▶ [Task brief]:
Give the data below again exactly as written, but without the pictures.

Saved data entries
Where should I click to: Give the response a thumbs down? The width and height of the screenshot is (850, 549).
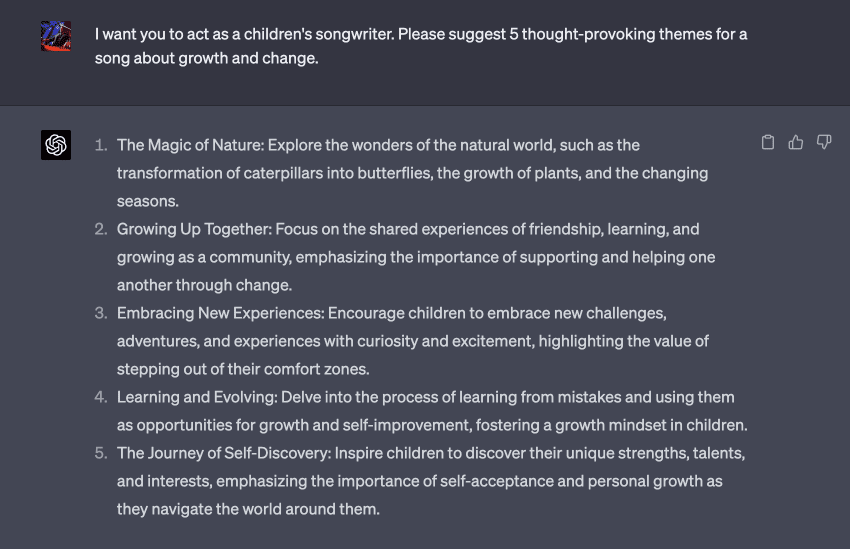(824, 143)
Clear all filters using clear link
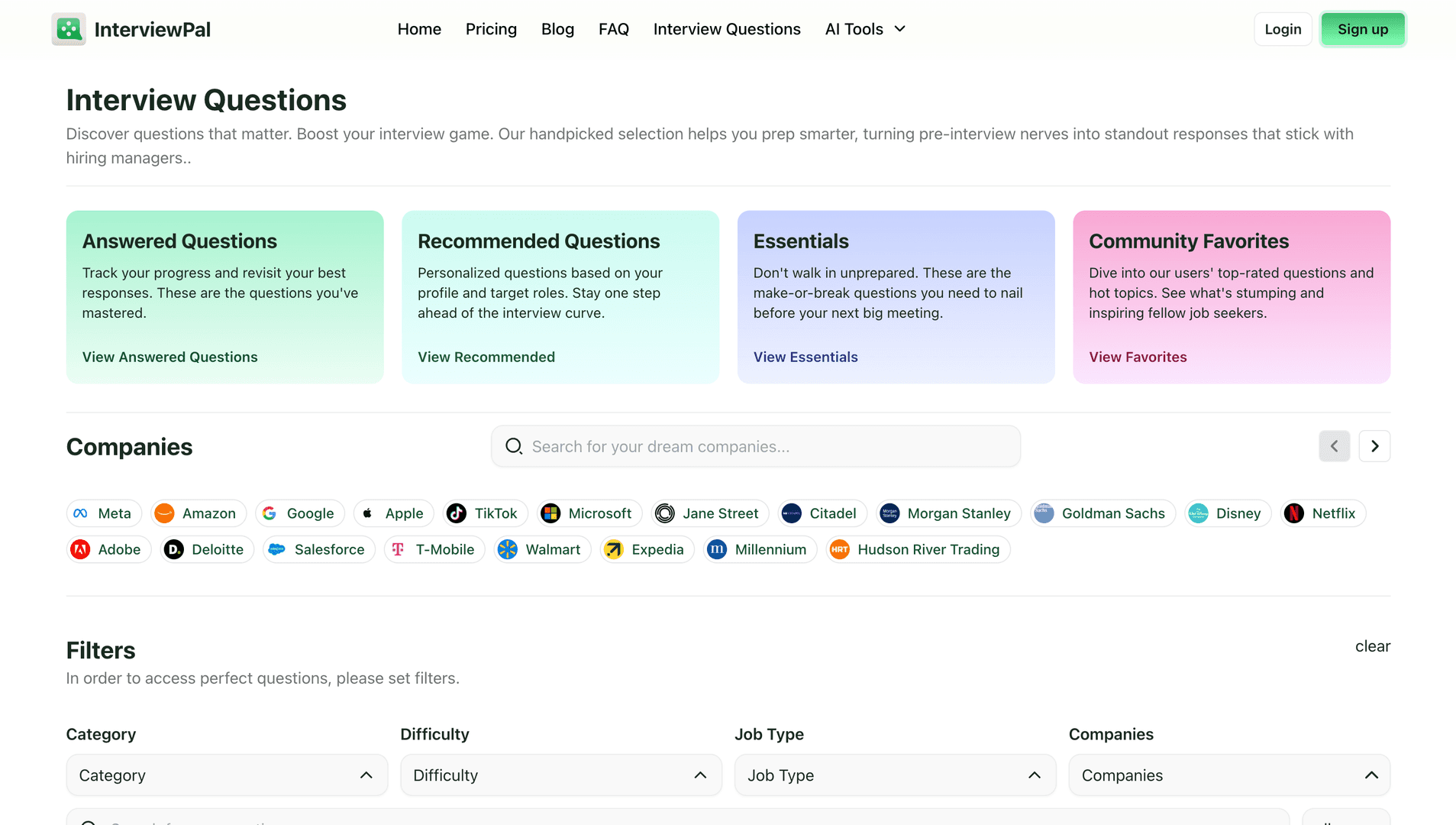 [x=1372, y=646]
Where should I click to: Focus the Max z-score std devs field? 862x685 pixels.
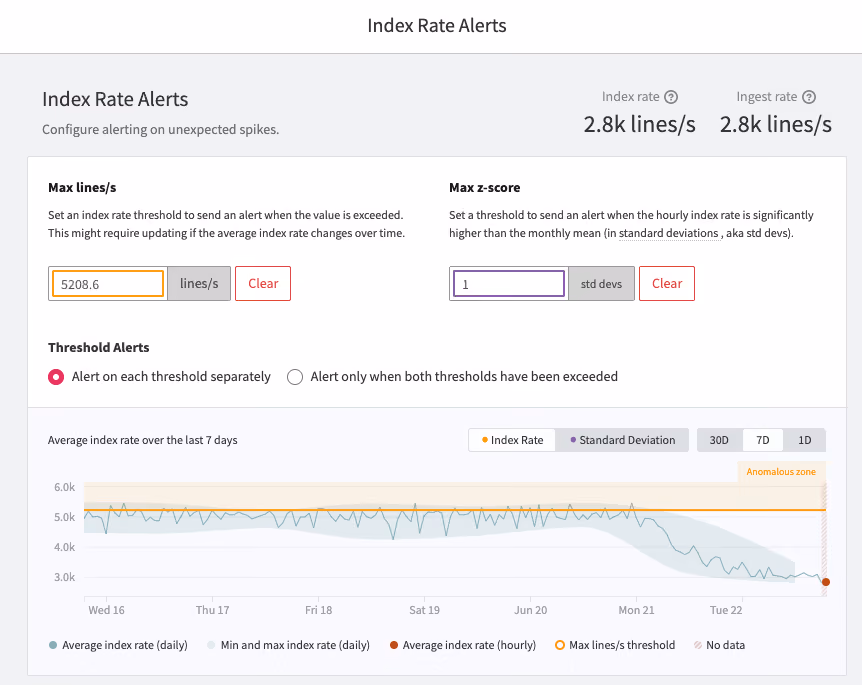509,284
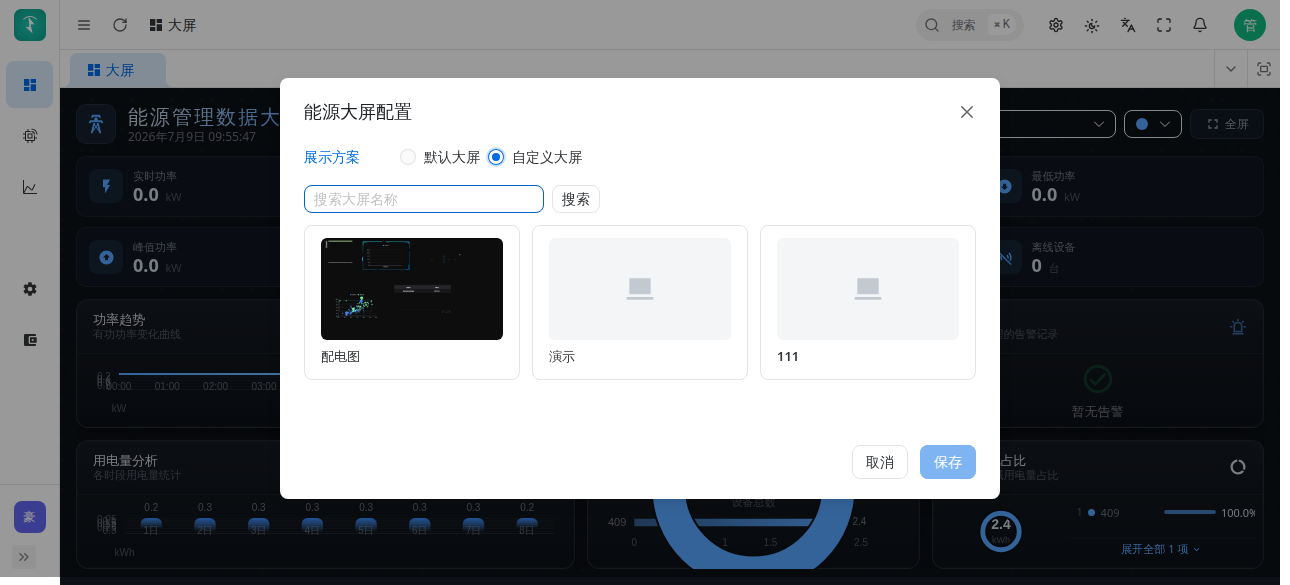Open the settings gear in header
Screen dimensions: 1290x585
click(x=1056, y=25)
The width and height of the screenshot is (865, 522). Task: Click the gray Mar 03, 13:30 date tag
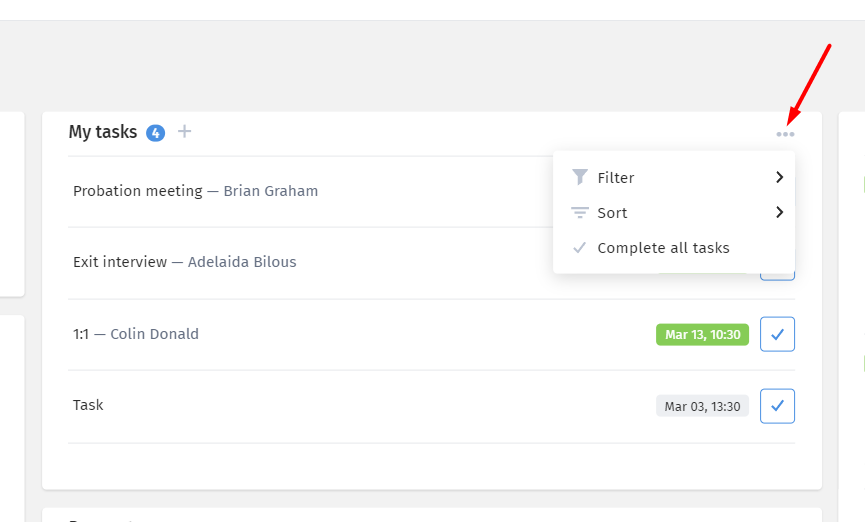[x=702, y=406]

▶ [The answer]:
Where should I click to: Give the response a thumbs down? The width and height of the screenshot is (850, 549).
(824, 143)
Clear all filters using clear link
 [x=1372, y=646]
Where should I click to: Focus the Max z-score std devs field? 862x685 pixels.
509,284
Open the settings gear in header
Screen dimensions: 1290x585
click(x=1056, y=25)
The width and height of the screenshot is (865, 522). Task: Click the gray Mar 03, 13:30 date tag
[x=702, y=406]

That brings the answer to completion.